Timestepping

The core elements of CLEO’s routine calling is summarised below.

Diagram for CLEO's timestepping routine

A schematic for the order of CLEO’s routine calling. Steps on the same level can be executed in any order. A change in colour indicates the steps to the right-hand side are nested within the differently coloured step to its left-hand side.

The important part of CLEO’s routine calling occurs in the timestepping loop within the timestepping call of RunCLEO. Here the timestep taken by the model is adapted to always satisfy the timestep of the coupling and observations. Similar adaptive-timestepping logic occurs during the sub-timestepping loop for SDM, ensuring the individual timestep for each microphysical process and for superdrolet motion are all satisfied whilst also ensuring the largest possible sub-timestep is chosen at each step.

Both the timestepping routine and nested sub-timestepping routine for SDM work with timesteps that are in general non-integer multiples of one-another and non-constant values. The only constraint is that all the sub-timesteps of the SDM processes are at least as short as the (outer-level) timesteps for coupling and observations.
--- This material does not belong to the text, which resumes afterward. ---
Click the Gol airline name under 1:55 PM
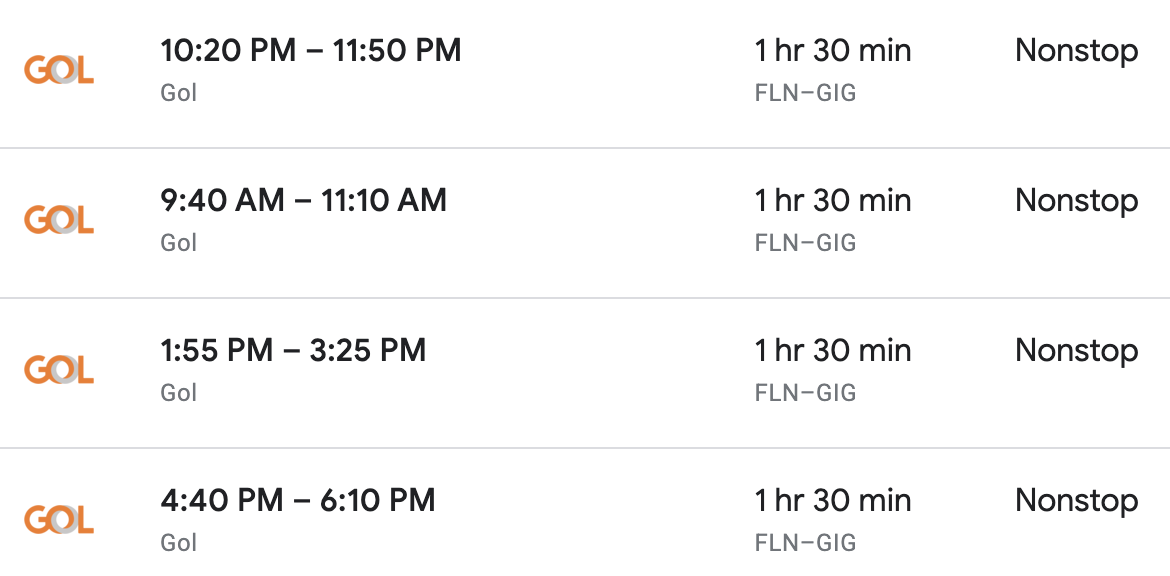Screen dimensions: 1170x576 click(179, 393)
The basic idea is as follows…

We define C++ concepts so that any type we use for an “action” (coupling/observations/superdroplet motion etc.) is a type which will obey certain rules that enable our timestepping algorithm to work. This looks a bit like so:

#include <concepts>

template <typename A>
concept Action =
    requires(A p, unsigned int t, Gridboxes g) {
      { p.run_step(t, t, g) } -> std::same_as<Gridboxes>;  // function enacting some process only on specific timesteps
      { p.next_step(t) } -> std::convertible_to<unsigned int>;  // function determining how long until next run_step call
      { p.on_step(t) } -> std::same_as<bool>;  // function returning true if the current timestep is when action should be taken
    };

Then we can combine these “action” types in an adaptive timestepping algorithm, e.g.

#include <concepts>
...
template <Action Dynamics, Action Microphysics>
void timestep_cleo(const unsigned int t_end, const Dynamics &dynamics,
                  const Microphysics &microphysics)
{
  ...
  auto t_mdl = 0;
  while (t_mdl <= t_end)
  {
    const auto t_next = start_step(t_mdl, dynamics, microphysics);

    gbxs = dynamics.run_step(t_mdl, t_next, gbxs);

    gbxs = microphysics.run_step(t_mdl, t_next, gbxs);

    t_mdl = proceed_to_next_step(t_next);
  }
}

where

#include <concepts>
#include <algorithm>
...
template <Action A, Action B, ...> // add more actions here
unsigned int start_step(const unsigned int t_mdl, const A &a, const B &b)
{
  ...
  auto step_a = a.next_step(t_mdl);
  auto step_b = b.next_step(t_mdl);
  return std::min(step_a, step_b); // add more actions here
}

unsigned int proceed_to_next_step(const unsigned int t_next)
{
  ...
  return t_next;
}

An example of a type which could be an “action” is a microphysical process (like condensation/evaporation) which has a constant timestep. That could look something like this:

...
class ConstantIntervalMicrophysics
{
private:
  unsigned int interval = 10;
  ...

  Gridboxes do_microphysics(const unsigned int t_mdl, const unsigned int t_next, Gridboxes &gbxs) const
  {
    ... // here is where microphysical process is modelled e.g. SDM condesation/evaporation
    return gbxs;
  }

public:
  unsigned int next_step(const unsigned int t_mdl) const
  {
    return ((t_mdl / interval) + 1) * interval;
  }

  bool on_step(const unsigned int subt) const
  {
    return subt % interval == 0;
  }

  Gridboxes run_step(const unsigned int t_mdl, const unsigned int t_next, Gridboxes &gbxs) const
  {
    if (on_step(t_mdl))
    {
      gbxs = do_microphysics(t_mdl, t_next, gbxs);
    }
    return gbxs;
  }
};